▶ _WHAT YOU WILL DO_
Could the data below be copied out in full, word for word?
[[ PROVIDED RECORDS, beginning ]]
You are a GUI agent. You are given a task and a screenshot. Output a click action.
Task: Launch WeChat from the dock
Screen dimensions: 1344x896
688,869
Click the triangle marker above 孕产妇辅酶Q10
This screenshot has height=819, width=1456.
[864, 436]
[[ PROVIDED RECORDS, end ]]
▶ _RESPONSE BOX_
You are a GUI agent. You are given a task and a screenshot. Output a click action.
Task: Launch WeChat from the dock
Screen dimensions: 1344x896
688,869
Click the triangle marker above 孕产妇辅酶Q10
This screenshot has height=819, width=1456.
[864, 436]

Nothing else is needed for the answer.